A final plan is to just serve back the home page on the old URL, with a canonical tag pointing to the home page URL. This is quick, retains most of the link juice, and allows the URL to become active again in future. The problem is that there could be 100,000's of these.
Q1) Is it a problem to have 100,000 URLs pointing to a primary with a rel=canonical tag? (Problem for Google?)
Q2) How long does it take a canonical duplicate page to become unique in the index again if the tag is removed? Will google recrawl it and add it back into the index? Do we need to use WMT to speed this process up?
Thanks
-
I'll add this article by Rand that I came across too. I'm busy testing the solution presented in it:
https://moz.com/blog/are-404-pages-always-bad-for-seo
In summary, 404 all dead pages with a good custom 404 page so as to not waste crawl bandwidth. Then selectively 301 those dead pages that have accrued some good link value.
Thanks Donna/Tammy for pointing me in this direction..
-
In this scenario yes, a customized 404 page with a link to a few top level ( useful) links would be better served to both the user and to Google. From a strictly SEO standpoint, 100,000 redirects and or canonical tags would not benefit your SEO.
-
Thanks Donna, good points..
We return a hard 404, so it's treated correctly by google. We are just looking at this from a SEO point of view now to see if there's any way to reclaim this lost link juice.
Your point about looking at the value of those incoming links is a good one. I suppose it's not worth making google crawl 100,000 more pages for the sake of a few links. We've just starting seeing these pop up in Moz Analytics as link opportunities, and we can see them as 404's in site explorer too. There are a few hundred of these incoming links that point to a 404, so we feel this could have an impact.
I suppose we could selectively 301 any higher value links to the home page.. It will be an administrative nightmare, but doable..
How do others tackle this problem. Does everyone just hard 404 a page when that loses the link juice for incoming links to it..?
Thanks
-
Hi David,
When you say "we've been 404'ing them for years", does that mean you've created a custom 404 page that explains the situation to site visitors or does it mean you've been letting them naturally error and return the appropriate 404 (page not found) error to Google? It makes a difference. If the pages truly no longer exist and there is no equivalent replacement, you should be letting them naturally error (return a 404 return code) so as not to mislead Google's robots and site visitors.
Have you looked at the value of those incoming links? They may be low value anyway. There may be more valuable things you could be doing with your time and budget.
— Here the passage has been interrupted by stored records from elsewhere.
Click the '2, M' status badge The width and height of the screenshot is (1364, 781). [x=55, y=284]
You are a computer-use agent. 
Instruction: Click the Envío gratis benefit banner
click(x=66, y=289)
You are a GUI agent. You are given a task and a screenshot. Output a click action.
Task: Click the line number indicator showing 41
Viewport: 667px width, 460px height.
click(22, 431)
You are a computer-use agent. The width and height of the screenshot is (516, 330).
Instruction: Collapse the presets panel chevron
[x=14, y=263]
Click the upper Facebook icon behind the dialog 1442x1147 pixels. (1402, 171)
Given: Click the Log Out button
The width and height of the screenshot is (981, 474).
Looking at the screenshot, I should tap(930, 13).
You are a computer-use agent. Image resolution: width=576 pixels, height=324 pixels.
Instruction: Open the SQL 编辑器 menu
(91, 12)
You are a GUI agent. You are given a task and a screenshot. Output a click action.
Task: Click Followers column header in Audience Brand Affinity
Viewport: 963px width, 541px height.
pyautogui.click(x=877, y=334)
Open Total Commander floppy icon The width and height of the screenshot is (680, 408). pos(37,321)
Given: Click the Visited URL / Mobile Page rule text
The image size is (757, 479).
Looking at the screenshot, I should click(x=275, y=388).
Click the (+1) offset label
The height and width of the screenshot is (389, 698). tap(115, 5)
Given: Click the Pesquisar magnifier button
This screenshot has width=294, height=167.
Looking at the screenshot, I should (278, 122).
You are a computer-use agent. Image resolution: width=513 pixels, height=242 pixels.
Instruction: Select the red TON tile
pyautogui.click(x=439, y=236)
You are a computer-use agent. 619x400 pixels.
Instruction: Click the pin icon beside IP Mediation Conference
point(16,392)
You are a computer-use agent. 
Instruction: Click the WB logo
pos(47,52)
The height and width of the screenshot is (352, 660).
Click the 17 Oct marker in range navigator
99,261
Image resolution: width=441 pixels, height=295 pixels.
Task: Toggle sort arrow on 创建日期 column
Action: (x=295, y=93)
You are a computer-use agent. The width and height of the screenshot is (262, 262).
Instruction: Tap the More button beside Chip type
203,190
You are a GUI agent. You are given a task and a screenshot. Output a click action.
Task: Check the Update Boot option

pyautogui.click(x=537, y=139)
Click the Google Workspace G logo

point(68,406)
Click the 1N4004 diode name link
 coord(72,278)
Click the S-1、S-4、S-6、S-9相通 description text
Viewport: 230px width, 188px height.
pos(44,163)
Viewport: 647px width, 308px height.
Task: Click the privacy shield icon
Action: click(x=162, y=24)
To answer your specific questions:
_Q1) Is it a problem to have 100,000 URLs pointing to a primary with a rel=canonical tag? (Problem for Google?) _
Yes, if those pages (or valuable replacements) don't actually exist. You'd be wasting valuable crawl budget. This looks like it might be especially true in your case given the size of your site. Check out this article. I think you might find it very helpful. It's an explanation of soft 404 errors and what you should do about them.
Q2) How long does it take a canonical duplicate page to become unique in the index again if the tag is removed? Will google recrawl it and add it back into the index? Do we need to use WMT to speed this process up?
If the canonical tag is changed or removed, Google will find and reindex it next time it crawls your site (assuming you don't run out of crawl budget). You don't need to use WMT unless you're impatient and want to try to speed the process up.
-
Thanks Sandi, I did.. It's a great article and it answered many questions for me, but i couldn't really get clarity on my last two questions above..
-
Hey David
Check this MOZ Blog post about Rel=Canlonical appropriately named Rel=Confused?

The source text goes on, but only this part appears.